A graded approach is key. You start within the limits of your current tolerance and increase intensity over time. For a tendon injury, this might mean beginning with gentle, controlled loading and building toward heavier resistance. For someone after a stroke, it could involve combining passive movement with active effort to retrain the brain’s connection to the muscles. The ultimate aim is self-management, giving you the tools to continue improving without needing ongoing treatment.
Physiotherapists also retrain walking patterns and teach safe use of walkers, canes, or crutches. They assess workplace ergonomics to prevent repetitive injuries and provide education on posture, body mechanics, and activity modification.
Technology and Equipment in Treatment
Physiotherapists use several technology-based tools alongside manual therapy and exercise. Transcutaneous electrical nerve stimulation (TENS) sends a mild electrical current through the skin to help reduce pain. It works by either blocking pain signals at the spinal cord level or by prompting the body to release its own natural painkillers. A separate form of electrical stimulation called neuromuscular electrical stimulation helps weakened muscles contract, essentially retraining them to fire properly after injury or surgery.
Therapeutic ultrasound delivers deep heat into tissues and is commonly used for sprains, strains, and tendon inflammation. The therapist applies gel to your skin and moves a small wand in circular motions over the injured area. For respiratory conditions like cystic fibrosis, physiotherapists use devices that create vibrations or positive pressure during exhalation to loosen mucus in the airways, making it easier to clear.

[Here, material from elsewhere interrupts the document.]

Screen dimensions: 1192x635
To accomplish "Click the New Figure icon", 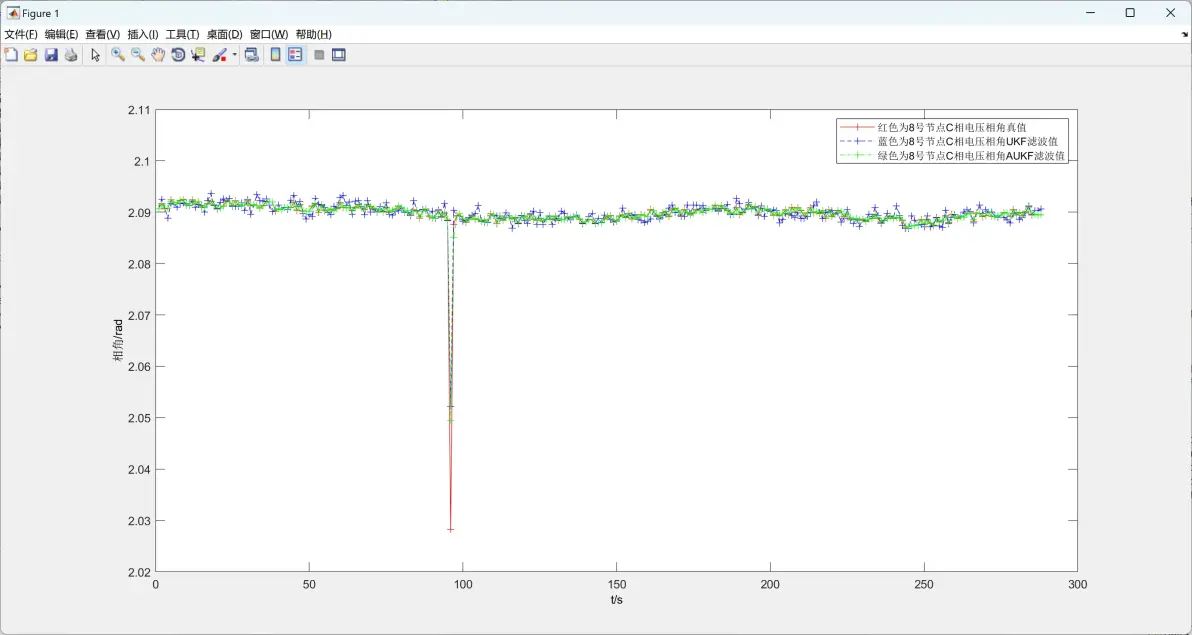I will pyautogui.click(x=11, y=55).
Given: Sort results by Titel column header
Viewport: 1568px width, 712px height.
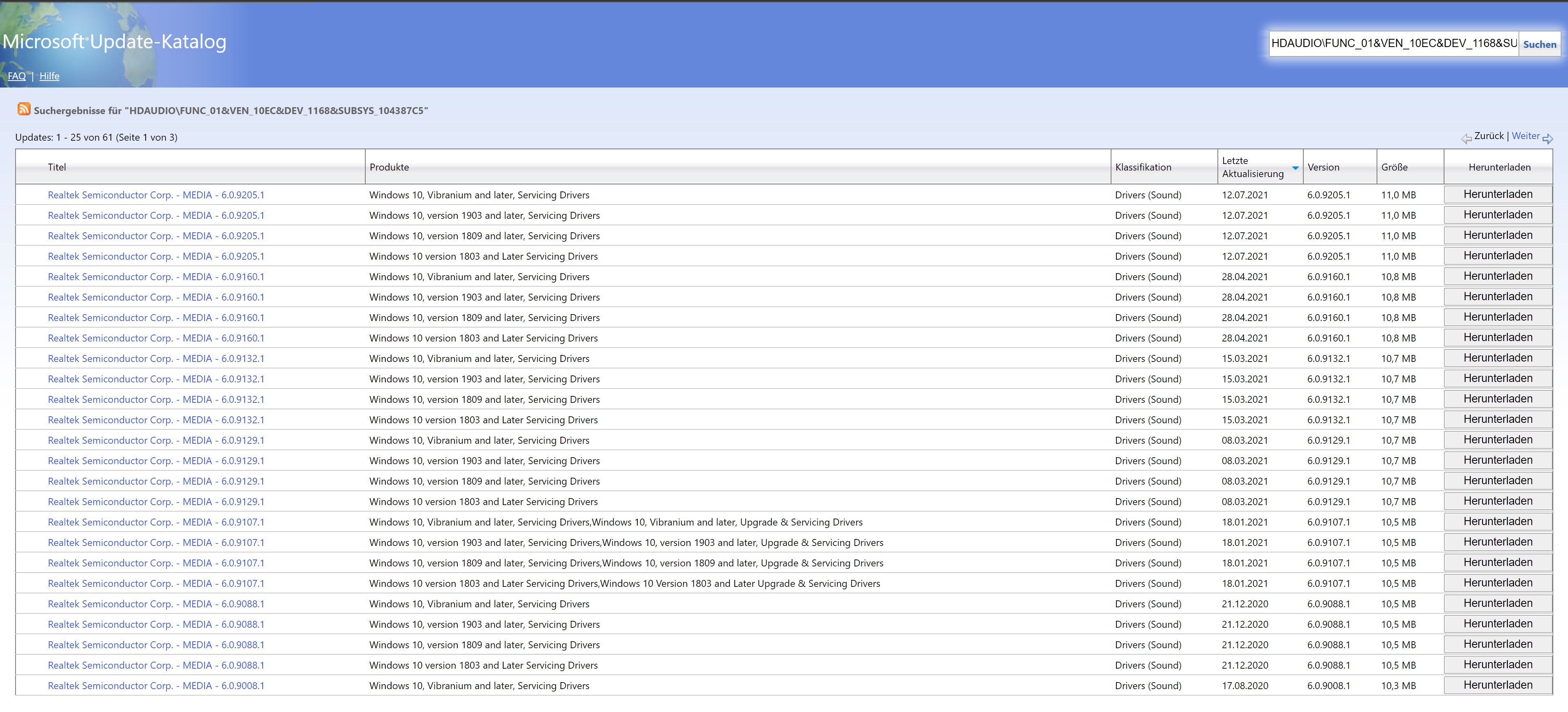Looking at the screenshot, I should click(56, 167).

Where Physiotherapists Work
About 34 percent of physiotherapists in the U.S. work in private offices and outpatient clinics. Hospitals employ another 28 percent, where they treat patients after surgery, during acute illness, or in intensive care. Home healthcare accounts for 11 percent, with physiotherapists visiting patients who can’t easily travel to a clinic. Nursing and residential care facilities employ 6 percent, and roughly 4 percent are self-employed. You’ll also find physiotherapists on professional sports teams, in schools, in workplace injury prevention programs, and in specialized neurological or cardiac rehabilitation centers.
Education and Licensing
In the United States, becoming a physical therapist requires a Doctor of Physical Therapy (DPT) degree from an accredited program. Most applicants need a bachelor’s degree before admission, and the DPT program itself typically takes three years. Students complete clinical rotations in areas like acute care and orthopedic rehabilitation before graduating. After earning the degree, graduates must pass a national licensure exam before they can practice. Programs are accredited by the Commission on Accreditation in Physical Therapy Education (CAPTE). In other countries, the title and degree requirements vary, but a university-level degree in physiotherapy and a licensing or registration process are standard.

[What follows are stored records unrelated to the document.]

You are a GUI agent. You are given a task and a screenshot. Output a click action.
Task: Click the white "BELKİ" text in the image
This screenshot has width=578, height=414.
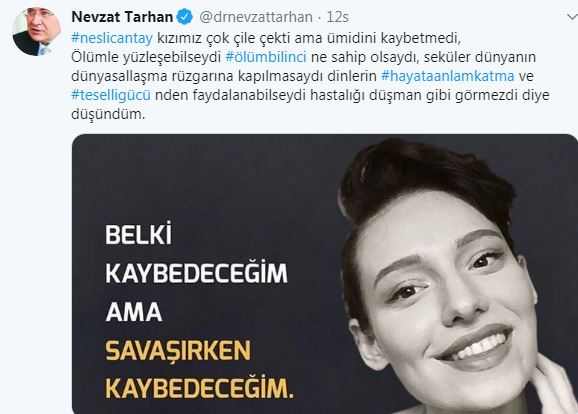coord(139,234)
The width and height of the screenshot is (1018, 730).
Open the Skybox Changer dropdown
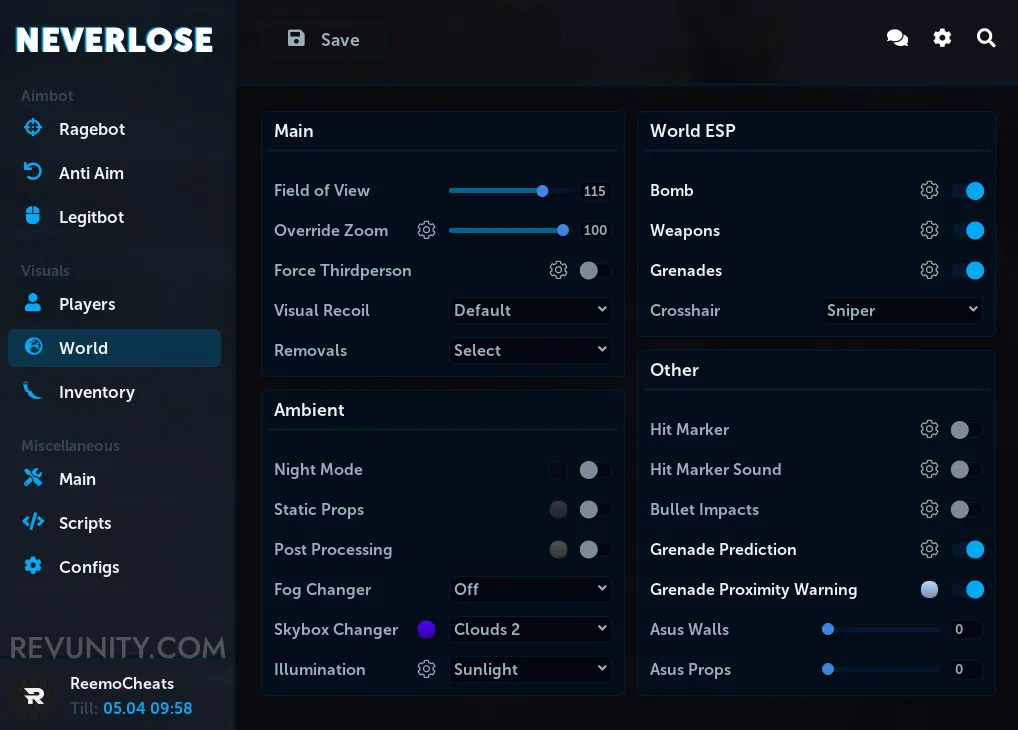pos(530,629)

How Physiotherapy Differs From Chiropractic
People often wonder whether they need a physiotherapist or a chiropractor. The key difference is scope. Chiropractors primarily focus on spinal manipulation and joint adjustments to relieve back and neck pain. Physiotherapists treat a much wider range of conditions across the entire body, using a combination of manual therapy, exercise programs, and equipment-based treatments.
The session structure also differs. Chiropractic appointments tend to be shorter and more frequent, with the goal of maintaining joint alignment through repeated adjustments. Physiotherapy sessions are typically longer, with the therapist assessing your progress, performing hands-on treatment, and guiding you through exercises. The goal is to build your capacity for self-management so you need fewer visits over time, not more.